Avec un réseau étendu en fibre optique, des infrastructures mobiles et des capacités d’hébergement local, Camtel ambitionne de devenir un acteur clé de la transformation numérique en Afrique subsaharienne d’ici 2030. Un partenariat avec AWS lui offrirait un accès à des solutions cloud éprouvées, des outils d’IA prêts à l’emploi et un transfert de compétences pour ses équipes techniques.
Souveraineté numérique : un défi de taille
Ce partenariat potentiel soulève nonetheless des enjeux cruciaux. La localisation des données constitue une préoccupation majeure. Héberger des données publiques ou stratégiques sur les infrastructures mondiales d’AWS, hors du Cameroun, pourrait les soumettre à des juridictions étrangères. À l’inverse, déployer des zones de disponibilité locales nécessiterait un investissement important, une pratique généralement réservée à des marchés comme l’Afrique du Sud, où AWS opère déjà une région cloud.
Les modalités de facturation, souvent libellées en dollars et indexées sur la consommation, posent aussi un défi budgétaire pour les administrations camerounaises. D’autres questions, comme la cybersécurité, la continuité de service ou le partage des responsabilités entre Camtel et AWS, devront être tranchées. Le cadre légal camerounais en matière de protection des données imposera également des contraintes strictes, notamment pour les traitements sensibles réalisés par les ministères et entreprises publiques.

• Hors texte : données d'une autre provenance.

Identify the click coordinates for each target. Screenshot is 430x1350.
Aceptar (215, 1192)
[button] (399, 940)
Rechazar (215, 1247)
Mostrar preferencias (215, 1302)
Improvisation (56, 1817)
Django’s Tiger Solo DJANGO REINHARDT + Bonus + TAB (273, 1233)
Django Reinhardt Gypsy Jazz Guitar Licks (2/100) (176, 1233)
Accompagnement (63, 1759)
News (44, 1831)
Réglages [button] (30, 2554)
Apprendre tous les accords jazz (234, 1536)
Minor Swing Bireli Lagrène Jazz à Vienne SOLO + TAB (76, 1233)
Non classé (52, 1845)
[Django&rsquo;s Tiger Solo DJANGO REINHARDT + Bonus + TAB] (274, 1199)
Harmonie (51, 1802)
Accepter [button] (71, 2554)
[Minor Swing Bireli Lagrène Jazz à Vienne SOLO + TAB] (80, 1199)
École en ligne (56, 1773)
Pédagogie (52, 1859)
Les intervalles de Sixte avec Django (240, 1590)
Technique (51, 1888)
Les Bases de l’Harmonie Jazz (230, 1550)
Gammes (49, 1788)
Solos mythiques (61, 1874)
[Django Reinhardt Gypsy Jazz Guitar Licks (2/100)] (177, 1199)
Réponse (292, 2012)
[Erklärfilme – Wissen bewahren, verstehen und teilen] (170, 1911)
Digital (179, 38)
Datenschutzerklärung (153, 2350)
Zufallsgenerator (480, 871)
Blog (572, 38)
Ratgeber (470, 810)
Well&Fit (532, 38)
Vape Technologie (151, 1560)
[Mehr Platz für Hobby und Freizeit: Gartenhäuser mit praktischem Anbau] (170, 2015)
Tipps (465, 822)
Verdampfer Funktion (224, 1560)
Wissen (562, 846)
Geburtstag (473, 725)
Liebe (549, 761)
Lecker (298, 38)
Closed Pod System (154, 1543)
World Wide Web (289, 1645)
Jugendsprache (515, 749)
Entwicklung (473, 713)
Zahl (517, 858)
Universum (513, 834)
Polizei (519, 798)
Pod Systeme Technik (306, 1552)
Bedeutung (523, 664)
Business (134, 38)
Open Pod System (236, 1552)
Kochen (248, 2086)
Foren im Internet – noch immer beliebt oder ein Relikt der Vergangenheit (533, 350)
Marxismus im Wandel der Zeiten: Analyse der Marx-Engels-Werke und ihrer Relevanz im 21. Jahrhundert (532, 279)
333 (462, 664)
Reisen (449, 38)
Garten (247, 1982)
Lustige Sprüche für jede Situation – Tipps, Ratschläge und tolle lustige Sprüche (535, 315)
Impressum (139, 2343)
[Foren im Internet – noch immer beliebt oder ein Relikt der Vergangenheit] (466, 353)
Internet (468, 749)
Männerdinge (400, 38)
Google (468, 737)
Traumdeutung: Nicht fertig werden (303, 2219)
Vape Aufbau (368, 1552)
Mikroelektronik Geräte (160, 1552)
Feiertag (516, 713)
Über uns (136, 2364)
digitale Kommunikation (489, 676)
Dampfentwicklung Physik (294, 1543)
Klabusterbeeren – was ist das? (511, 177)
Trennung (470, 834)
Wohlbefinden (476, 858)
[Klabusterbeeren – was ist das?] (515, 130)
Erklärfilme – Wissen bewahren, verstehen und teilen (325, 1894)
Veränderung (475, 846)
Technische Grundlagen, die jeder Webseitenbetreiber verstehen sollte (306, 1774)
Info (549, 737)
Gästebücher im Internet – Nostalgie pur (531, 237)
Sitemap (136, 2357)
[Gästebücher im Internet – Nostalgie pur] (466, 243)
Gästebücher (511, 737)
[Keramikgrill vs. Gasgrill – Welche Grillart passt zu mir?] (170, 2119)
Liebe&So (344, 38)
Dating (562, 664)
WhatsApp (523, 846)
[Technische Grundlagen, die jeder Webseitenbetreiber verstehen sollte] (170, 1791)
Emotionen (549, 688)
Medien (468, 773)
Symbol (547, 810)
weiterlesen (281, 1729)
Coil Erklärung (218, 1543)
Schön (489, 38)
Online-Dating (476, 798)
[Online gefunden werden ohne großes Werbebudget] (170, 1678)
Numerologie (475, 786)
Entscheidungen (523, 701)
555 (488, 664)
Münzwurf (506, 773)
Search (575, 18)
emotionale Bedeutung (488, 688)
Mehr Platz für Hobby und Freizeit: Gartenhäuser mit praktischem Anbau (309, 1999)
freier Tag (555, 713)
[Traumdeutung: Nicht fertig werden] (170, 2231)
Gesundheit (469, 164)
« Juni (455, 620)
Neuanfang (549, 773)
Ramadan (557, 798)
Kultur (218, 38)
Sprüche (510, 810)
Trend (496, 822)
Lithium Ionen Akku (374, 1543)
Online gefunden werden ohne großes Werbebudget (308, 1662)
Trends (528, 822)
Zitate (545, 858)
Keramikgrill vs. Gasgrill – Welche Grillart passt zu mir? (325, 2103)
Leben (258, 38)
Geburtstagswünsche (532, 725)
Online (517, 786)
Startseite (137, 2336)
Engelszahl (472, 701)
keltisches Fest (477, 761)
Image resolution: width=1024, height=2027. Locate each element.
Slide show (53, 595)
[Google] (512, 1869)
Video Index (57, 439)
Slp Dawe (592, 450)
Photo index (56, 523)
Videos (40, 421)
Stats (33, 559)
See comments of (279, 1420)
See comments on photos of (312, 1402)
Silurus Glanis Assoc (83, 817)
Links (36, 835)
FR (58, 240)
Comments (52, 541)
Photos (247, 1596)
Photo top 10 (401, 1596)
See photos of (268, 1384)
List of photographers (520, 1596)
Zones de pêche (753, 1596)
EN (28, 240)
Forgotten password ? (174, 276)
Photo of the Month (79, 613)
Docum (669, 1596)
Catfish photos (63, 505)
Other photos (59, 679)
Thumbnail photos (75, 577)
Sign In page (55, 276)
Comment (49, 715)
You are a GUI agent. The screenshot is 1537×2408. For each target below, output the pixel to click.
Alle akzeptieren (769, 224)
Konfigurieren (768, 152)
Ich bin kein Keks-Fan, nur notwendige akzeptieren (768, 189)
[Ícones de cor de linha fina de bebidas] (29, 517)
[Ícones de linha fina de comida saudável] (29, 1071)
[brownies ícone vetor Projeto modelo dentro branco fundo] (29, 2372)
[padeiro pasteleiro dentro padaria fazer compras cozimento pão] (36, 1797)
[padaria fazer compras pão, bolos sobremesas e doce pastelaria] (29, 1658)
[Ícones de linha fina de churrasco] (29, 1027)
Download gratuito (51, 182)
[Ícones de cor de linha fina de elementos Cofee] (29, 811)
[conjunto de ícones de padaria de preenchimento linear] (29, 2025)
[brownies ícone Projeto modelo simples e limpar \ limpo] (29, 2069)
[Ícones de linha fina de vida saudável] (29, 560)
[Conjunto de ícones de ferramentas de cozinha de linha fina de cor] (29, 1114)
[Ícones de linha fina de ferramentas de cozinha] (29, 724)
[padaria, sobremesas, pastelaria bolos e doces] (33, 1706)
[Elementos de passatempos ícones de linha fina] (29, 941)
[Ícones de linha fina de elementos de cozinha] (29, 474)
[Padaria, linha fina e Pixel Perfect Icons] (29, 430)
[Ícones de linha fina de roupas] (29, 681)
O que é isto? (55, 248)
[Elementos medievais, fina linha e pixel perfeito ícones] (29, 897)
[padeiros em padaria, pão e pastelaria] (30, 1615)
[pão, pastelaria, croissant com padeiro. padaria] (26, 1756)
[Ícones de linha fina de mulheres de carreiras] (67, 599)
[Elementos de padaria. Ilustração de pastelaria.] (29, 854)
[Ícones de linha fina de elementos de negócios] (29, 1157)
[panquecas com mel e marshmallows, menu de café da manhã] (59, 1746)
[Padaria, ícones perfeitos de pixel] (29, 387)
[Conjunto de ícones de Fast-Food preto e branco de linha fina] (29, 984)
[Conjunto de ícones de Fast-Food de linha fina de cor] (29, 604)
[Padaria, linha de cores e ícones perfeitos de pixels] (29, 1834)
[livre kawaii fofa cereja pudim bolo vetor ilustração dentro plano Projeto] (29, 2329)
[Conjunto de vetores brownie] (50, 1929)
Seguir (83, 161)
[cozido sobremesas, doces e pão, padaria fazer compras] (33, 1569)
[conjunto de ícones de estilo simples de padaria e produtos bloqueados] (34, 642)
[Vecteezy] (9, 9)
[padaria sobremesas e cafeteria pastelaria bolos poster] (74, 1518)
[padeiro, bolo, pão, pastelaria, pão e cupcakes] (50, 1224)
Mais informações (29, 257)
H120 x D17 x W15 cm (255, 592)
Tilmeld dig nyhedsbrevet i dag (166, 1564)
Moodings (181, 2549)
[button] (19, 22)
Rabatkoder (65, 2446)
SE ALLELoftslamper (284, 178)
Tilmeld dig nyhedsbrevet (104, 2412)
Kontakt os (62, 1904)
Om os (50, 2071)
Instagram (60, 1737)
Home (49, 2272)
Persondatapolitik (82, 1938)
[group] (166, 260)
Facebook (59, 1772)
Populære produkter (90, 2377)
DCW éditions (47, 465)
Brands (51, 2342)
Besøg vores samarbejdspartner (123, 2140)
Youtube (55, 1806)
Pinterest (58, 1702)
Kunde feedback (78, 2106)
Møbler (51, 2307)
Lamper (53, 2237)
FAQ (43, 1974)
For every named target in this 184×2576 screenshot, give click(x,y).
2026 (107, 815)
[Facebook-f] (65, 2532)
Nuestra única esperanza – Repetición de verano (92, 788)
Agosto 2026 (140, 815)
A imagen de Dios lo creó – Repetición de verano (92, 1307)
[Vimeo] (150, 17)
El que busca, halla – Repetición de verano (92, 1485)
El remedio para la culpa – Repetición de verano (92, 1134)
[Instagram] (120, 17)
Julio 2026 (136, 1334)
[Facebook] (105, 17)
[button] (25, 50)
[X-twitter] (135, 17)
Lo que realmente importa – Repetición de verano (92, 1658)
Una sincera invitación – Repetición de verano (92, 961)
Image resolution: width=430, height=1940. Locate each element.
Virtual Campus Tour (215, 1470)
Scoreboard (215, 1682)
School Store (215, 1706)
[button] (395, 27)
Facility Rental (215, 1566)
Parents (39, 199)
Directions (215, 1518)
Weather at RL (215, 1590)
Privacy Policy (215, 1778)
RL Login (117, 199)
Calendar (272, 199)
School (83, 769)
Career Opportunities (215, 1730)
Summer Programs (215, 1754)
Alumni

Des scénarios encore en suspens
Plusieurs formes de collaboration sont envisageables : revente de services AWS par Camtel, hébergement de solutions locales sur les infrastructures d’Amazon, formation des ingénieurs camerounais aux outils du groupe, ou mise en place conjointe de projets d’IA pour les administrations. Aucun de ces scénarios n’a été validé. La rencontre reste pour l’heure une prise de contact initiale, dont l’impact dépendra des projets concrets retenus.
Le Cameroun s’inscrit dans une dynamique régionale où les gouvernements d’Afrique francophone multiplient les partenariats avec les hyperscalers pour combler leur retard en infrastructures numériques, tout en tentant de préserver leur souveraineté sur les données sensibles. Pour Camtel, l’enjeu sera de concrétiser ces échanges en une offre adaptée aux attentes locales, où la sensibilité aux coûts et aux exigences réglementaires reste forte.